■ Raw data:
-- begin --

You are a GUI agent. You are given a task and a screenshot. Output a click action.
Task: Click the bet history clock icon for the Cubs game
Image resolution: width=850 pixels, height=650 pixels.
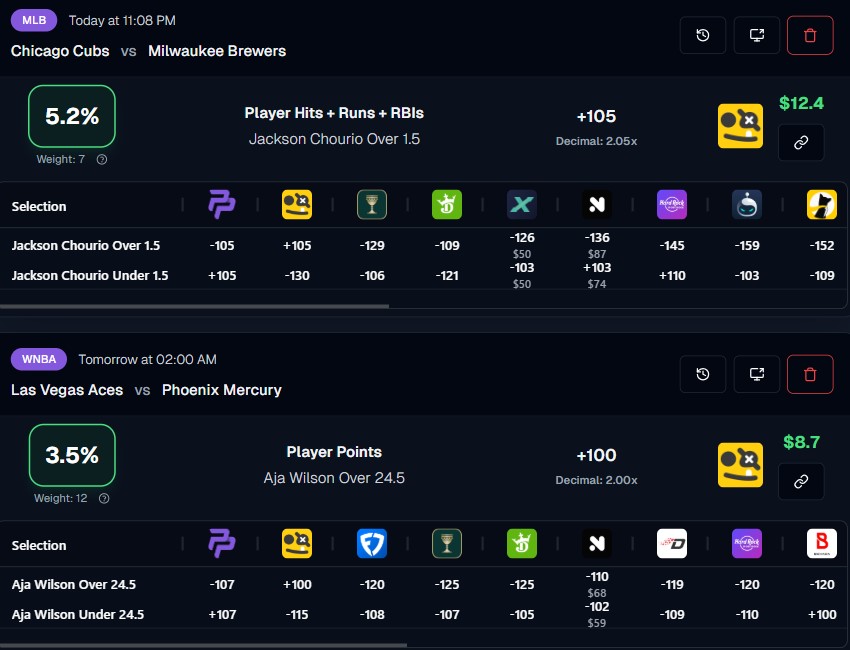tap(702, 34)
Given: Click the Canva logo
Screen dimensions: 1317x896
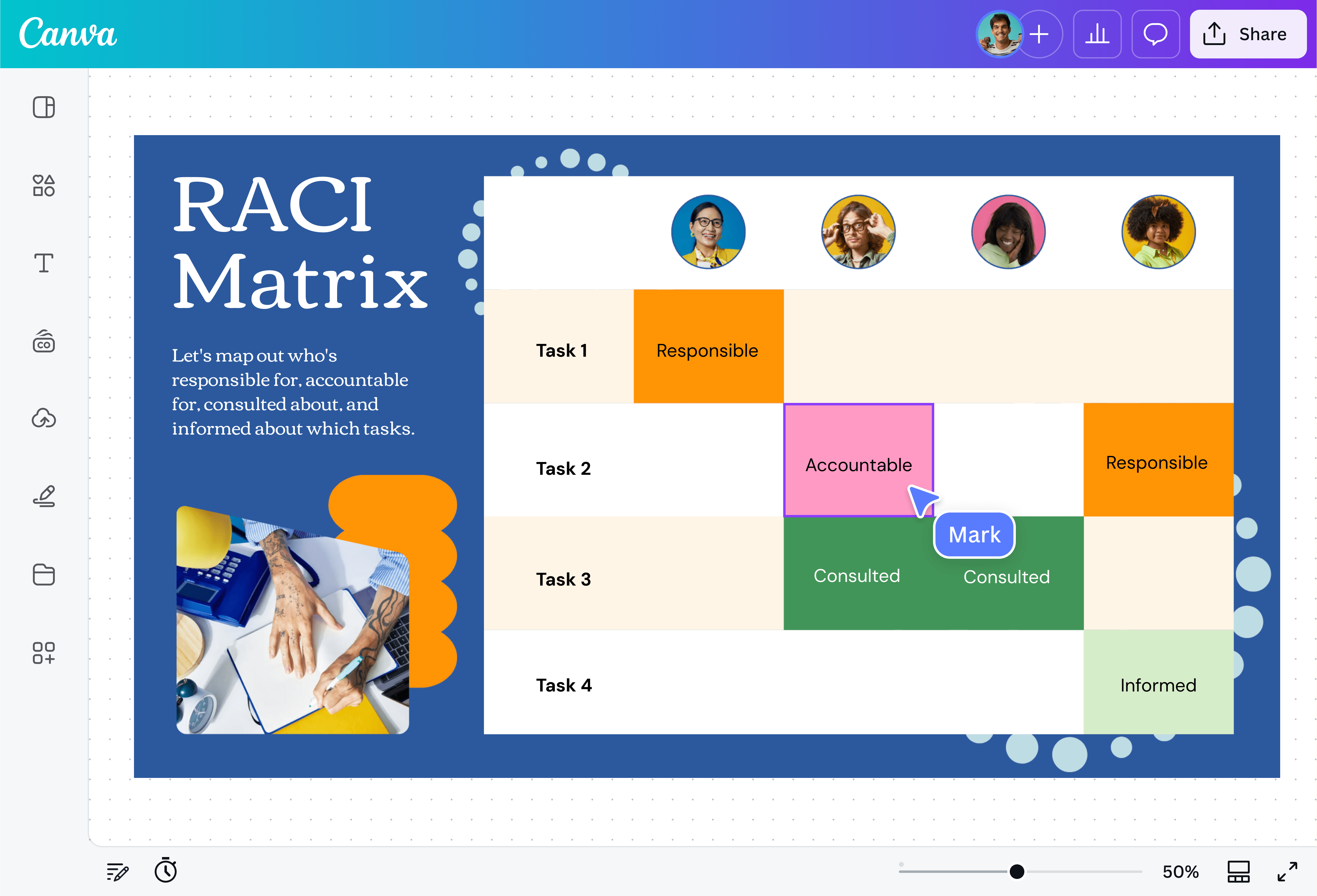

-- end --
-- begin --

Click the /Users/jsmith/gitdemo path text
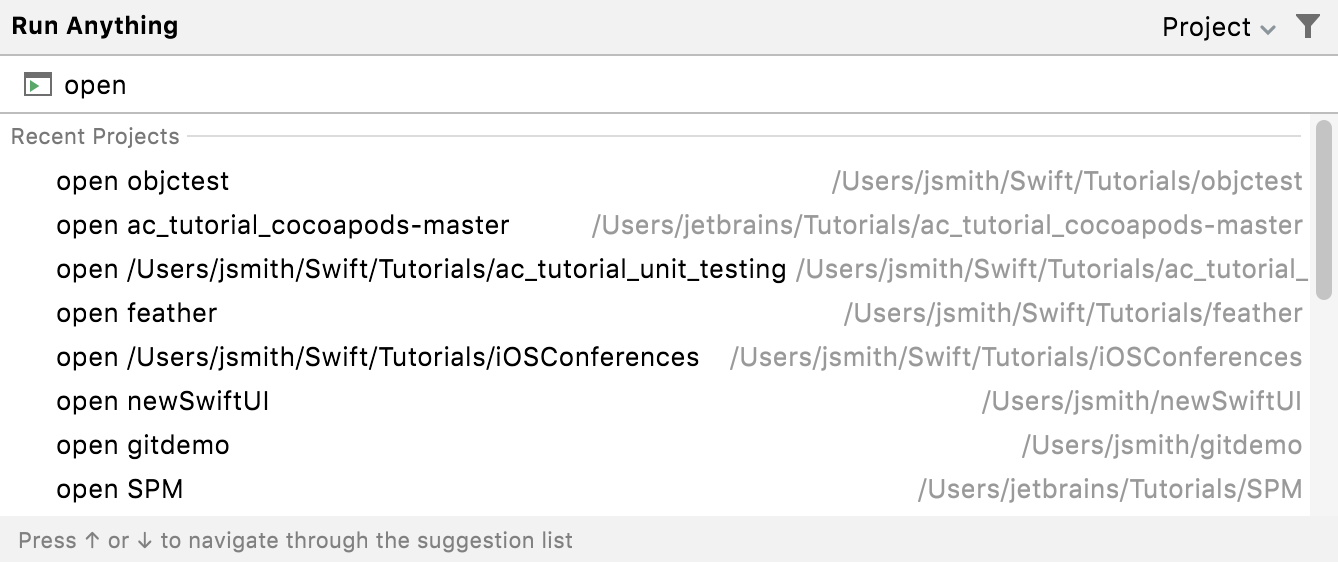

-- end --
-- begin --

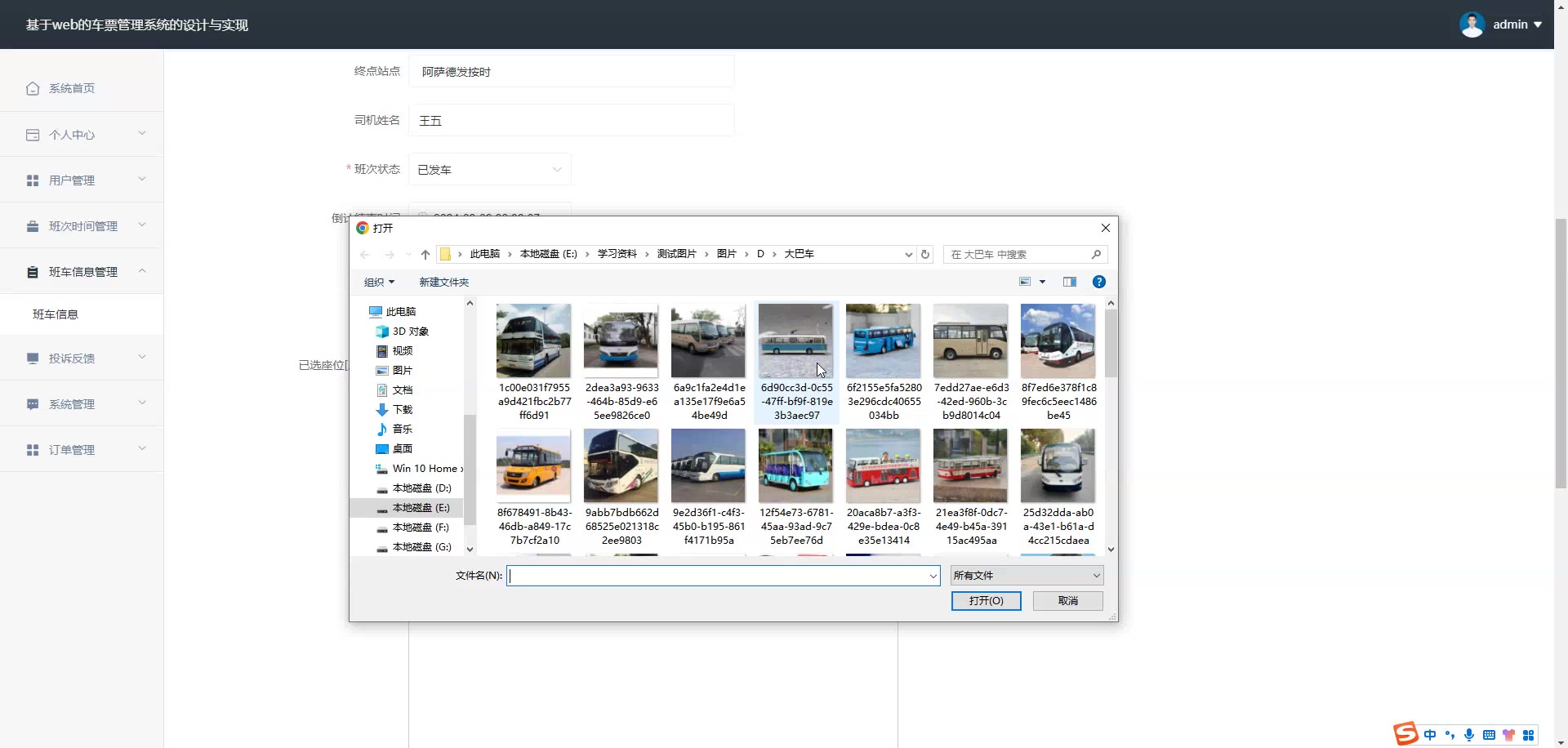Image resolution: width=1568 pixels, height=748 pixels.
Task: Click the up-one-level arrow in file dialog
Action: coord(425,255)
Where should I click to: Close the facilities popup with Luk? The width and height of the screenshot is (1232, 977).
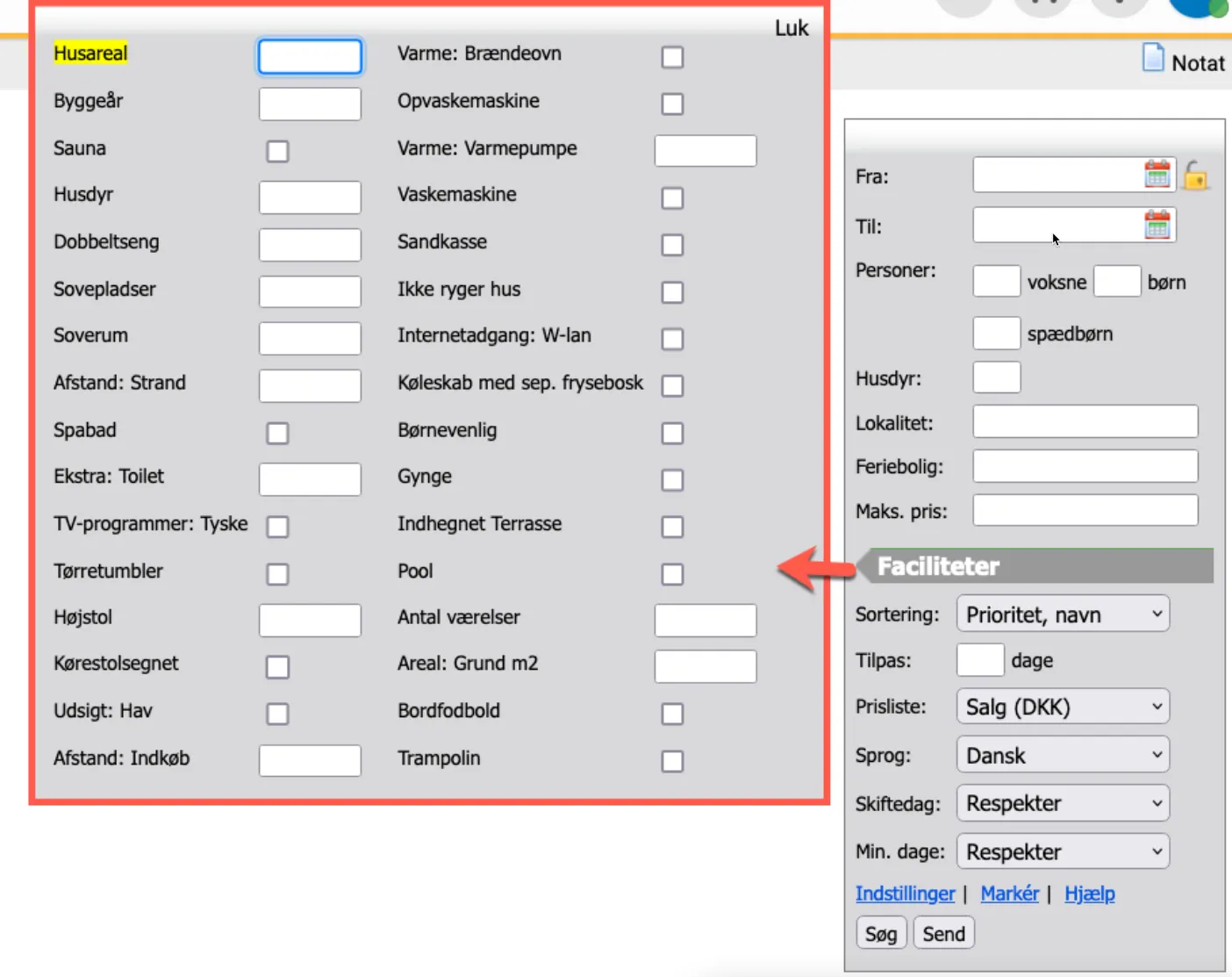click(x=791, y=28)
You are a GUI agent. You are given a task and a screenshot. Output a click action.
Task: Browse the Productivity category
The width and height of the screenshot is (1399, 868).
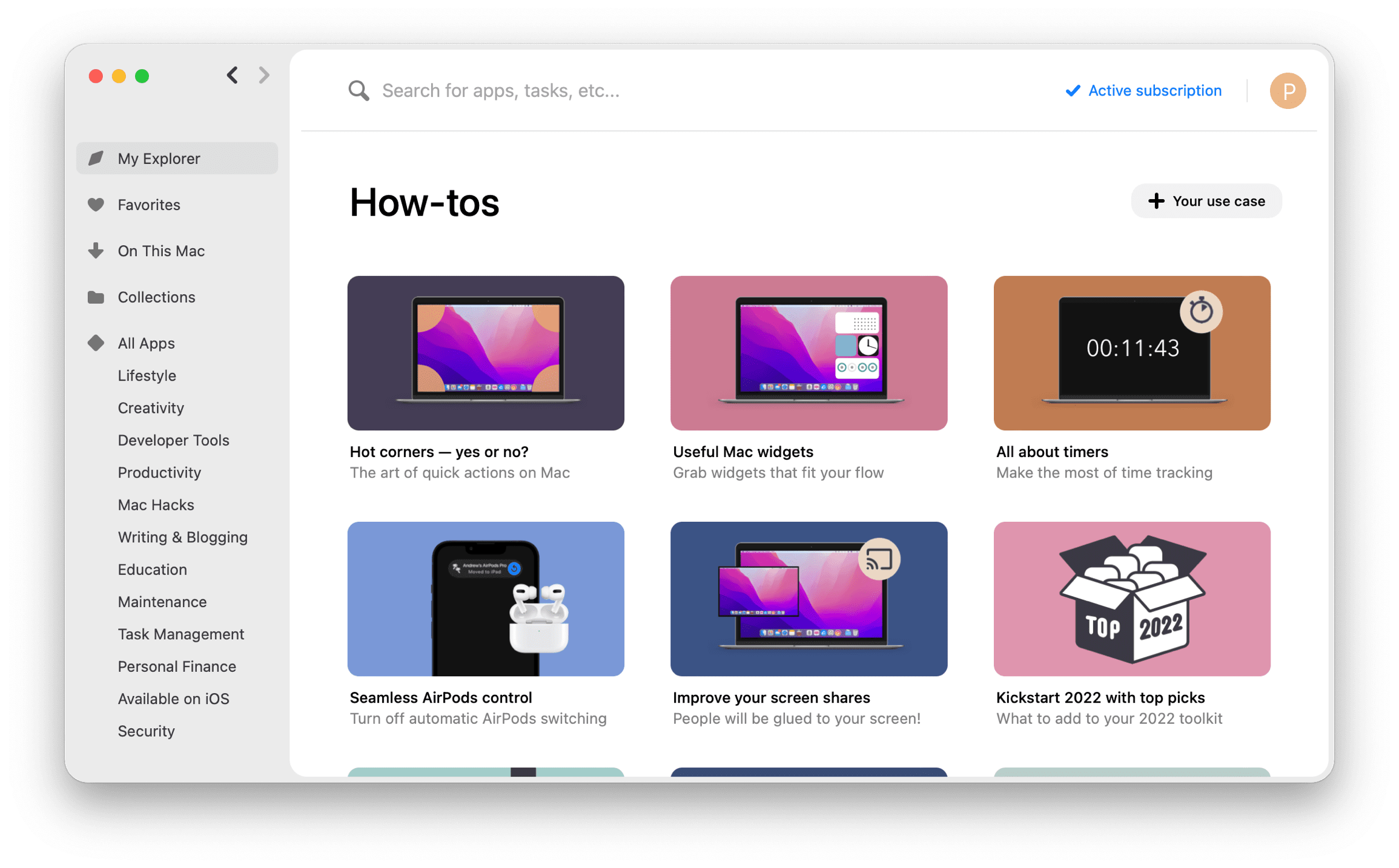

-- end --

■ Job: Rewrite the data from the line with "Image resolution: width=1568" up to and including the line with "click(x=791, y=28)", changing "facilities" to "amenities" and keeping everything else the same. Leave out the pictures.

■ Response to the exercise:
Image resolution: width=1568 pixels, height=748 pixels.
Task: Click the up-one-level arrow in file dialog
Action: coord(425,255)
Where should I click to: Close the amenities popup with Luk? The width and height of the screenshot is (1232, 977).
click(x=791, y=28)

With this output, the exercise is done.